Be', sarebbe stato meraviglioso, altro che Monica Bellucci bionda! Mezzo cinema italiano di sinistra, quello giovane e scalpitante dell'associazione Centoautori, ma anche qualche babbione dell'Anac, stretto in un clamoroso girotondo attorno all'Auditorium; o magari, più ragionevolmente viste le misure dell'area, riunito davanti all'odiato red carpet, con striscioni, volantini e cartelli. Per contestare la veltroniana e luccicante Festa, chiamata a formare il nuovo pubblico del cinema unendo Gramsci e Abete, nel caso il Senato non approvasse sollecitamente le proposte «salvacinema» contenute nella Finanziaria. Valerio Jalongo, uno dei più arrabbiati, aveva promesso pugnaci «azioni di disturbo», e anche il pasdaran Daniele Luchetti, regista di Mio fratello è figlio unico, s'era detto pronto a portare in piazza, contro il detestato partito trasversale Rai-Mediaset-Sky, Bellocchio, Verdone, pure Bertolucci, ancorché ospite d'onore della Festa: «Se necessario, faremo qualcosa di molto serio». Invece, informa l'Unità, le senatrici Franco e Finocchiaro hanno rassicurato i cineasti su tax-shelter, «tassa di scopo» e revisione dell'ex legge 122. Così Citto Maselli ha frenato le masse, Jalongo s'è detto «felice di avere un governo che tiene alla cultura». Insomma, niente contestazione. In realtà, anche tra i «Centoautori» c'era chi aveva accolto freddamente l'ipotesi del sit-in, da Marco Bellocchio, tutto preso dalla preparazione del suo Vincere sul Duce, a Maurizio Sciarra, oggi nel cda del Luce, per il quale «scrivere di registi quando non ci sono film non è mai un buon segno». Parole sante.

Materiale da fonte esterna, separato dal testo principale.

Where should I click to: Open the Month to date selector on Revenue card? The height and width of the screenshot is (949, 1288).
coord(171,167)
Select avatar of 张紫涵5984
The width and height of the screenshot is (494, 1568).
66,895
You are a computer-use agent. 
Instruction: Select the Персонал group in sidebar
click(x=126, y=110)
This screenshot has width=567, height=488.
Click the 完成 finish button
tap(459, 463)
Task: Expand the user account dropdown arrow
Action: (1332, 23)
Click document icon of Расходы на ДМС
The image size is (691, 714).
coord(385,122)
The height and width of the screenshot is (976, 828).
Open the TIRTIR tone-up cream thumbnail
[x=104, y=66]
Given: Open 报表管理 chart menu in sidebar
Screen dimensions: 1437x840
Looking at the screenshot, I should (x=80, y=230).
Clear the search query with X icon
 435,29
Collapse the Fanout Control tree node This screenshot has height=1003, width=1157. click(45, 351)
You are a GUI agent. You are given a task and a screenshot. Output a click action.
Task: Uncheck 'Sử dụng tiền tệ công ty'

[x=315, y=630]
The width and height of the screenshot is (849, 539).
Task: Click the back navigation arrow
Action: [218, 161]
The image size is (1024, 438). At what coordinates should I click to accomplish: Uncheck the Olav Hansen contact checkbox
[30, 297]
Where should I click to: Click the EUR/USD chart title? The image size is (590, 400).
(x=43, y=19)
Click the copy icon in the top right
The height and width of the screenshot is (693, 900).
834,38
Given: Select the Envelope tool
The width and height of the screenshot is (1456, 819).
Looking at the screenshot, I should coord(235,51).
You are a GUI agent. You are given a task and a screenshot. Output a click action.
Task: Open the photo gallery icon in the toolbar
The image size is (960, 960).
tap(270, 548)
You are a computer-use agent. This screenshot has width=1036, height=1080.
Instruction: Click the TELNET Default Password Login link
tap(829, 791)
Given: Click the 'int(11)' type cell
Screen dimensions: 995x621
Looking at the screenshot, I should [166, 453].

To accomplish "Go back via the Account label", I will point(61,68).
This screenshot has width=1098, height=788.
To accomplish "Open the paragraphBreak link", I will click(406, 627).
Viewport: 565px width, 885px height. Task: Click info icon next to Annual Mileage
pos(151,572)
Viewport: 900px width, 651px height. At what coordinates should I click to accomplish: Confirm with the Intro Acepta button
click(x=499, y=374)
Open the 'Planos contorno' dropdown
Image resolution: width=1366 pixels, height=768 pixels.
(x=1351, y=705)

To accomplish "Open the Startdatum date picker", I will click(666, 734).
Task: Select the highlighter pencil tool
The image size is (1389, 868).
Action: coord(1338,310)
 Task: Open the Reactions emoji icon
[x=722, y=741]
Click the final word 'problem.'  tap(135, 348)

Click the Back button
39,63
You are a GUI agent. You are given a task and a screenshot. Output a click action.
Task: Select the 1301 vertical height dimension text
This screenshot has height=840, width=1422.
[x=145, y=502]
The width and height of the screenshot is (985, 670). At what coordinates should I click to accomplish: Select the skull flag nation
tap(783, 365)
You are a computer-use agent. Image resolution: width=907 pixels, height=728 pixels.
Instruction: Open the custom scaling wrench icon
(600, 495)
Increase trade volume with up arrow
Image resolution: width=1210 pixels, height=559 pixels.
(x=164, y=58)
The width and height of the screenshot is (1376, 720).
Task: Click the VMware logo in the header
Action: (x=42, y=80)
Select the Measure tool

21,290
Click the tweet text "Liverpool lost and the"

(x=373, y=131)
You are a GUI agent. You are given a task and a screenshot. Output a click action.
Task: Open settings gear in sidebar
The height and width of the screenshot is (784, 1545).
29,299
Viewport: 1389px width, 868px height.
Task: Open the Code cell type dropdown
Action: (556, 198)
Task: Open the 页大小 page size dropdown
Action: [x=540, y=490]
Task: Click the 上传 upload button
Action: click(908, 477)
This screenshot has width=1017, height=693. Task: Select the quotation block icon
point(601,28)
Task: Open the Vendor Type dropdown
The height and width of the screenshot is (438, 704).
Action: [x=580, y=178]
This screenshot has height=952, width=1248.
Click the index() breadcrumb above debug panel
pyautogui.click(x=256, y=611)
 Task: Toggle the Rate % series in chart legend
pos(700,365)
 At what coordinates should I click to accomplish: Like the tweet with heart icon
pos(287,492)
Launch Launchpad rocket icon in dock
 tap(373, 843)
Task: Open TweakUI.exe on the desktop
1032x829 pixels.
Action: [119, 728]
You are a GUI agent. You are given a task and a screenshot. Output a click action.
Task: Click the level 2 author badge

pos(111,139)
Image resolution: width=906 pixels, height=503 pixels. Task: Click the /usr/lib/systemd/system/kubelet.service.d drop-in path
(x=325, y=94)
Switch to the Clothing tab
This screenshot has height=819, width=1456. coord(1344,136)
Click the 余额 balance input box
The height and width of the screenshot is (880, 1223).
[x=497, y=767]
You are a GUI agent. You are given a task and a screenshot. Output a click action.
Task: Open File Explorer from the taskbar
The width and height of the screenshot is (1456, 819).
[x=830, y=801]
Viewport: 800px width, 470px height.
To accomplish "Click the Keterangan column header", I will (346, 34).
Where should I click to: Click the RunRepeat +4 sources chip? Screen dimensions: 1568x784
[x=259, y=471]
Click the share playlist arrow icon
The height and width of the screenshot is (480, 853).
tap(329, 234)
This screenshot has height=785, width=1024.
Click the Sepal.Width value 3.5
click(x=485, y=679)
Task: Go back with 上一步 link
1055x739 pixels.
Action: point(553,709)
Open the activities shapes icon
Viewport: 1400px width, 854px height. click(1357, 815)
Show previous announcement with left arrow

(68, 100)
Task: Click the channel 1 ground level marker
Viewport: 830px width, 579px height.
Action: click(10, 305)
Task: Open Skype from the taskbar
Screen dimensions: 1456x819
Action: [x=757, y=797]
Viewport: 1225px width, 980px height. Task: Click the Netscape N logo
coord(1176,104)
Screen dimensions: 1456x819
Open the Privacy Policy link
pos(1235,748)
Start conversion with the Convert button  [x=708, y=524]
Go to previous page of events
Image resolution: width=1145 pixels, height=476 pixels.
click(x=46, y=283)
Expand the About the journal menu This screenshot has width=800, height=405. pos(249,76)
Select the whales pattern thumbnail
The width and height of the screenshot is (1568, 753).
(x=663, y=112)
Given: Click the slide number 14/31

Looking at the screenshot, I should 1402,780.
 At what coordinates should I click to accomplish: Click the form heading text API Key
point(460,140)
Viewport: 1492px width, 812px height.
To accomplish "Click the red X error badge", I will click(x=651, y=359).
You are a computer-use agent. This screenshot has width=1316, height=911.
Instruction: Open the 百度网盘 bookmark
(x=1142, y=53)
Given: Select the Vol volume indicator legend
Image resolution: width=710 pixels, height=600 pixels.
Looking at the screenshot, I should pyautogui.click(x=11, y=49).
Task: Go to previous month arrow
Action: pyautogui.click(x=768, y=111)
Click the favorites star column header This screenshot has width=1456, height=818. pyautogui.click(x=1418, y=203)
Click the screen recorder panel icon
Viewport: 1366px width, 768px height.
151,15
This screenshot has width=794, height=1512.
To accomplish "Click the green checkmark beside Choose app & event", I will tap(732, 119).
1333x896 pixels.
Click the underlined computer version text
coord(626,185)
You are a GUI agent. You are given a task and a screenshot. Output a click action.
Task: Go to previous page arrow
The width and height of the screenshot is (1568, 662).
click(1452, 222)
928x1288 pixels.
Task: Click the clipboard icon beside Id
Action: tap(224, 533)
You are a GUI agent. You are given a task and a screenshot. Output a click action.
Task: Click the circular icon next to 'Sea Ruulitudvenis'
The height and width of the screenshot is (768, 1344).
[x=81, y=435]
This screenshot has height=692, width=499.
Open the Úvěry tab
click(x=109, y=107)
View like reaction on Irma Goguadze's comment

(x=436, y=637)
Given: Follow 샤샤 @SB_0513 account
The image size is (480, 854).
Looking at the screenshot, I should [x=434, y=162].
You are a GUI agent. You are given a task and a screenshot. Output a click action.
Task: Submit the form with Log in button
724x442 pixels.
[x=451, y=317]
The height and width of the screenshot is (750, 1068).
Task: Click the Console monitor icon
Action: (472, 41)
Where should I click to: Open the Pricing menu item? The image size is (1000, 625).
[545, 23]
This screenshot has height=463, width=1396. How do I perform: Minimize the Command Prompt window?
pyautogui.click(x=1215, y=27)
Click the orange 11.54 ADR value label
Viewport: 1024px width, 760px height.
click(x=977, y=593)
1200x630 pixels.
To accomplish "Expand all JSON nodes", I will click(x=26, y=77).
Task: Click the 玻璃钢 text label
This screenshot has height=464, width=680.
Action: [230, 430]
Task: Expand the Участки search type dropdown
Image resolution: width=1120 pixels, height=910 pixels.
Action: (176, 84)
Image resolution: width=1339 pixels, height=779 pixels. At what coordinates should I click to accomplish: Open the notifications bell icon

BUONGIORNO. Non si può dire che Le deuxième souffle, primo film della Festa, sia stato proprio un successo sul piano critico. «Che senso ha cominciare con un film tanto inutile?», s'è chiesta la Repubblica, mentre il Corriere ha parlato di «Gangster francesi rifatti senza gloria» e la Stampa ha sparato: «Non si comincia bene». Diciamo più diplomatico, vista la contiguità politico-geografica, il titolo del Messaggero: «Corneau piace, malgrado tutto». Malgrado.
CATTIVERIE. «E ci voleva Gilles Jacob per cucire insieme 'sti quattro spezzoni della Magnani? A mio figlio veniva meglio» (Valerio Caprara a proposito del pleonastico Anna Magnani, lupa romana, 8 minuti firmato dal gran capo del festival di Cannes). «E me lo chiedete? È il sogno di una vita» (Walter Veltroni al Tg1, preso sotto braccio da una Sophia Loren simil Nefertiti, inguardabile, che finge di emozionarsi).
GIUSTA DISTANZA. Fa un po' sorridere Fabrizio Bentivoglio nei panni di un caporedattore locale del Resto del Carlino. Nel film di Mazzacurati teorizza la regola professionale della «giusta distanza», ovvero: «Non troppo lontano perché sennò non c'è pathos, ma neanche troppo vicino perché se il giornalista si perde nell'emozione è finito». In sala, a fine proiezione, un critico s'è chiesto quale fosse la «giusta distanza» da esercitare nei confronti del sontuoso seno della protagonista Valentina Lodovini.
FORI TRAIANEI. «E che so' Bulgari?». Così Gaetano Blandini smentisce la notizia in merito a un sontuoso party ai Fori Traianei che sarebbe offerto dal ministero per il restauro di «C'era una volta il West».